TASK PROMPT: Rewrite the part of the rows that opens with the line containing "Select the red" and runs through the last row, swapping every "screenshot" for "capture" and leaving everything else as it is.

--- Start DATA ENTRIES ---

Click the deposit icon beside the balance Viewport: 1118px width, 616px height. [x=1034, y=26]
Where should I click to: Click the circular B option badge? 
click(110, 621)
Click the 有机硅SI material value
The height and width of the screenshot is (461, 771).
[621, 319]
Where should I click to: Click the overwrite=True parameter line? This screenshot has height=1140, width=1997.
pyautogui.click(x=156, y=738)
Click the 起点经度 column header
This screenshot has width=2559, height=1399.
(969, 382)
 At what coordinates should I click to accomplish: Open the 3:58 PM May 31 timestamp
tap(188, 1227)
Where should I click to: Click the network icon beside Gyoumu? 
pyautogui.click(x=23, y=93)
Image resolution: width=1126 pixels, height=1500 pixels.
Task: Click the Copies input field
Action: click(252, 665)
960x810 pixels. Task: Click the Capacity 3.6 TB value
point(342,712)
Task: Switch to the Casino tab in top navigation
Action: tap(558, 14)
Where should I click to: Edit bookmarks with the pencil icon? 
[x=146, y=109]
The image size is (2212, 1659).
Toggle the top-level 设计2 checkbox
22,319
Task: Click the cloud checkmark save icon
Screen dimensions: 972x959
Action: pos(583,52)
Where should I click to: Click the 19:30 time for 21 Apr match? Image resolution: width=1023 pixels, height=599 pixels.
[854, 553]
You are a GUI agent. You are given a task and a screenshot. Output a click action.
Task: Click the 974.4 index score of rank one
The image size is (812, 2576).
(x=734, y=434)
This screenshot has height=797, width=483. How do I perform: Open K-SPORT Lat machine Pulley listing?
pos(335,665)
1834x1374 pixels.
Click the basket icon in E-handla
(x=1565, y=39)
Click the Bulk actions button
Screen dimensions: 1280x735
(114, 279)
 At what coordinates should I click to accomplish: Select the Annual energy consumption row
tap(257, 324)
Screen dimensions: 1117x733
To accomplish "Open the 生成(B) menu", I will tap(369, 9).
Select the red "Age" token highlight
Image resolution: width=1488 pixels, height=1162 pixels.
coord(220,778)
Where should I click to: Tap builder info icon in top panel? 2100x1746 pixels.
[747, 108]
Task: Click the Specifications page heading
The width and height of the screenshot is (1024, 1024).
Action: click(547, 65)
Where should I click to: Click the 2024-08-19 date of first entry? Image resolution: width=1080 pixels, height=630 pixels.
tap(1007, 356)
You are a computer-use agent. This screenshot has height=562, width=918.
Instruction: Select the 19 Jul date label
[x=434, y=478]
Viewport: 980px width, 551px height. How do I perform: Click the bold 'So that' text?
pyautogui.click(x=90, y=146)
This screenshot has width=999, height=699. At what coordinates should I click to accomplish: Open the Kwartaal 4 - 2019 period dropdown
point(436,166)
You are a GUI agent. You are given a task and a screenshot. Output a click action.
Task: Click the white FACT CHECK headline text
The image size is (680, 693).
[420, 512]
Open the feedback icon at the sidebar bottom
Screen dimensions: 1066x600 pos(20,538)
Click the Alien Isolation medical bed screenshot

--- End DATA ENTRIES ---

THE REPLY:
Select the red "Age" token highlight
Image resolution: width=1488 pixels, height=1162 pixels.
coord(220,778)
Where should I click to: Tap builder info icon in top panel? 2100x1746 pixels.
[747, 108]
Task: Click the Specifications page heading
The width and height of the capture is (1024, 1024).
Action: click(547, 65)
Where should I click to: Click the 2024-08-19 date of first entry? Image resolution: width=1080 pixels, height=630 pixels.
tap(1007, 356)
You are a computer-use agent. This capture has height=562, width=918.
Instruction: Select the 19 Jul date label
[x=434, y=478]
Viewport: 980px width, 551px height. How do I perform: Click the bold 'So that' text?
pyautogui.click(x=90, y=146)
This capture has width=999, height=699. At what coordinates should I click to accomplish: Open the Kwartaal 4 - 2019 period dropdown
point(436,166)
You are a GUI agent. You are given a task and a capture. Output a click action.
Task: Click the white FACT CHECK headline text
The image size is (680, 693).
[420, 512]
Open the feedback icon at the sidebar bottom
Screen dimensions: 1066x600 pos(20,538)
Click the Alien Isolation medical bed capture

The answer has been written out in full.